Lately I’ve found myself disconnected and annoyed with most of the YA that I’ve encountered. Up until this moment, I’ve largely thought the disconnection I’ve felt when I read YA is because of my life stage: I’m no longer a teen and perhaps I emphasize less with the typical situations that tend to dominate the lives and stories of teenagers. In actuality, I think I’ve actually become more of a critical reader and am less forgiving to authors and their stories if I find them to be poorly constructed or lacking complex character development.

When I was younger, even if I didn’t completely enjoy a book, reading excited me so much that I was able to dismiss flaws that would irk me now. Now that my free time isn’t endless, I simply become annoyed when a book has wasted my time. An Ember in the Ashes did the opposite of wasting my time – at the conclusion of the novel, I was left wanting even more of the story! Unfortunately for me, no sequels to the novel have been released yet, but the internet tells me the author is developing the sequel!

The audiobook version of An Ember in the Ashes is absolutely riveting! Each chapter shifts back and forth between the points of view of two of the main characters and the audiobook version features two equally talented narrators weaving their tales together. I’ve been disappointed with other audiobooks featuring multiple narrators (I detest All the Bright Places by Jennifer Nevin), but this novel is a champion of what dual audiobook performances should aspire to emulate! The novel rotates between the perspective of two main characters, Laia, voiced by Fiona Hardingham, and Elias, voiced by Steve West.

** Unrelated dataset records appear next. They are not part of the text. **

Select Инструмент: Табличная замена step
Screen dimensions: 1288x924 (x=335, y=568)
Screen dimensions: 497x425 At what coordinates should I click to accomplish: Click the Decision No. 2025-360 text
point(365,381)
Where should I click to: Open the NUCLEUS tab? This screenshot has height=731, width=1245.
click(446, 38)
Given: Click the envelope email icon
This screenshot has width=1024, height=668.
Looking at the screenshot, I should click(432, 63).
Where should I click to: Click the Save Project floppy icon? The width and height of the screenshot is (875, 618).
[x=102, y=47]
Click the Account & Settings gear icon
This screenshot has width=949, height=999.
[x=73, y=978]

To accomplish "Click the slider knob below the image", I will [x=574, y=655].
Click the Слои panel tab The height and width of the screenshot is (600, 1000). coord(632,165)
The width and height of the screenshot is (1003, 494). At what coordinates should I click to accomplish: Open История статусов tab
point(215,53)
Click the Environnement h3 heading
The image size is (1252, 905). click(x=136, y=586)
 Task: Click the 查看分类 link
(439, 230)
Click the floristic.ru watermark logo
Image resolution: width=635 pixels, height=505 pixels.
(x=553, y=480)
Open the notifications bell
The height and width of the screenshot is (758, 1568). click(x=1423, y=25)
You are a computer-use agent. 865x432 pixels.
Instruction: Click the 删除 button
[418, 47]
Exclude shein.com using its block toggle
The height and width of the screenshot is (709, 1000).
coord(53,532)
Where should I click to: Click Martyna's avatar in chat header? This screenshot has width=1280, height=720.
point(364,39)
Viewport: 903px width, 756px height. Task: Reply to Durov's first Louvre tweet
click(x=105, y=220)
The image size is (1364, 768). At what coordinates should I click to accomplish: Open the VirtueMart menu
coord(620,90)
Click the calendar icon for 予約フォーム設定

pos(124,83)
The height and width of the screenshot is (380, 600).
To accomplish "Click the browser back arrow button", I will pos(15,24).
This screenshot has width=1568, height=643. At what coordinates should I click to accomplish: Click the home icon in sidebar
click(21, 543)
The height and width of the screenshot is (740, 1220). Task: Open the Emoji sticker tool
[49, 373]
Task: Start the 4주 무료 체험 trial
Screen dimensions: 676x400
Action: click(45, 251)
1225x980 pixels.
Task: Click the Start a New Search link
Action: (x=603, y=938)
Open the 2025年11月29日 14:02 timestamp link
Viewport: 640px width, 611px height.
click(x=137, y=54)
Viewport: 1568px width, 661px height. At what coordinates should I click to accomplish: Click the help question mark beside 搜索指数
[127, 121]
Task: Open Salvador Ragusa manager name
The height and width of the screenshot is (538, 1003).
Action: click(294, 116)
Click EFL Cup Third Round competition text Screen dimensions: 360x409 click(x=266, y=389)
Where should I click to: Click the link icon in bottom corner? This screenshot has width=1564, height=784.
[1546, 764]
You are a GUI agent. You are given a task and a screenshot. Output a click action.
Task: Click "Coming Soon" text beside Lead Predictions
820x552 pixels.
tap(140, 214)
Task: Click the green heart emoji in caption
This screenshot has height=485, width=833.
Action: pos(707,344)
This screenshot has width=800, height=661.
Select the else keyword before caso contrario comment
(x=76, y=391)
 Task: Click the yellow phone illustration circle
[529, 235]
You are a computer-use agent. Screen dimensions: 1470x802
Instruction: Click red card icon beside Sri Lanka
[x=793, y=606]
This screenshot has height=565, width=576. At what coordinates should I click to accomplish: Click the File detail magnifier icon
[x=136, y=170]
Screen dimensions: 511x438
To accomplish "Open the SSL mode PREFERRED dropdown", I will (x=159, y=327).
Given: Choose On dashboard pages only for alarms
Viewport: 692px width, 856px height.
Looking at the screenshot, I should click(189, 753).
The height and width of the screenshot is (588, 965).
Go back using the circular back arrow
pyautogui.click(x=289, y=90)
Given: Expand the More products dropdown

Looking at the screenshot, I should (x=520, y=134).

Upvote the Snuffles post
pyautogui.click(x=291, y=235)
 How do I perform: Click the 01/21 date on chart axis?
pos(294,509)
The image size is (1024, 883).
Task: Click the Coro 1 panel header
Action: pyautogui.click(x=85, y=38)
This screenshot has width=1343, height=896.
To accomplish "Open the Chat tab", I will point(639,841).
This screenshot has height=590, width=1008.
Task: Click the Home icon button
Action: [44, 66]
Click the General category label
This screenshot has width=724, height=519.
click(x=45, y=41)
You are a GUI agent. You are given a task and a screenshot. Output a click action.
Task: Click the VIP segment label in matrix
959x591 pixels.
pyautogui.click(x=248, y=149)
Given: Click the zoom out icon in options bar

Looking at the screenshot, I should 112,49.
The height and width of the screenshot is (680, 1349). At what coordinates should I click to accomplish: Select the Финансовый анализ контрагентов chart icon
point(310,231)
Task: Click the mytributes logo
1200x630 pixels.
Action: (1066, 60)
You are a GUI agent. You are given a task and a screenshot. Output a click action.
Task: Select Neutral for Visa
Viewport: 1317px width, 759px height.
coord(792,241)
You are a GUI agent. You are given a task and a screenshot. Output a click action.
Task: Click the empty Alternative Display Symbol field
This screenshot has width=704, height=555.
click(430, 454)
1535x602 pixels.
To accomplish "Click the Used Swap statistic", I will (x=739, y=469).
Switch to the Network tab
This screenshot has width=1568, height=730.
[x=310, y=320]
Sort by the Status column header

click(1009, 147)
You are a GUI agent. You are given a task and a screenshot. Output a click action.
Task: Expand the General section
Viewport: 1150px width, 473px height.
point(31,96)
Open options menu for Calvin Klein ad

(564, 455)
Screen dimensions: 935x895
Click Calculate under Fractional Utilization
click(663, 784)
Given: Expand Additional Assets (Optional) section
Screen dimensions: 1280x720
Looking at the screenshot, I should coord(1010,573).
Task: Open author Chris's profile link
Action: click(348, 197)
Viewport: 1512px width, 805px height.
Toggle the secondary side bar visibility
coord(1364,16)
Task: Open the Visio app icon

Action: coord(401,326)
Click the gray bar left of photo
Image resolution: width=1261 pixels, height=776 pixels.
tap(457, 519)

Laia is a member of the Scholars, which is essentially the lowest caste of the society in the book. After her life is completely turned upside down at the beginning of the book and she is separated from her family, she must seek help from the Resistance. The Resistance is a group who disagrees with the existing system of power in the Martial Empire (land where the book takes place). The Resistance is attempting to disempower the Martial Empire’s leaders and high-ranking members of the Martials, the highest caste. In order to gain assistance with finding her separated brother and respect from the Resistance, Laia poses as a slave and unexpectedly learns some of her own family history along the way. When Laia is sold into slavery, she becomes a servant to a terrible, cruel leader known as the Commandant who is part of the Martial caste.

The Commandant is hated by most of the servants and by her son, Elias, a member of the elite Martials and a top student at Blackcliff Military Academy. Elias is the other main character and provides an inside look at how the Martials lives and how members of the Martials reinforce their systems of power. Elias is very critical of the Martials and harbors a strong desire to defect from his obligations as a member of the Martials. As one of the top students at Blackcliff, he and three other students are being considered candidates for emperor of the Martial Empire. Of course because of Empire’s desire to maintain its systems of power, democratic elections for emperor don’t exist and the four top students must battle to determine who will be crowned as the next emperor.

Along the way Elias and Laia’s stories begin to intertwine because of their connection to the Commandant. Throughout the novel, they come to realize that they share common interests and might be able to work together to accomplish their individual goals. While some authors withhold narrative depth until the two narrators come together, Tahir has woven an interesting tale from the very first page to the last (or in my case, very first to the last minute of audio).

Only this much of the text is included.